● YOUR INSTRUCTIONS
Repeat the entries. Each one must match exactly.
....
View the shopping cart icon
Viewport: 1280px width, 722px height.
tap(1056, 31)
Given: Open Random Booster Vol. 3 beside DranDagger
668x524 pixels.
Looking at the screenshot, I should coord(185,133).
....
● EXERCISE ANSWER
View the shopping cart icon
Viewport: 1280px width, 722px height.
tap(1056, 31)
Given: Open Random Booster Vol. 3 beside DranDagger
668x524 pixels.
Looking at the screenshot, I should coord(185,133).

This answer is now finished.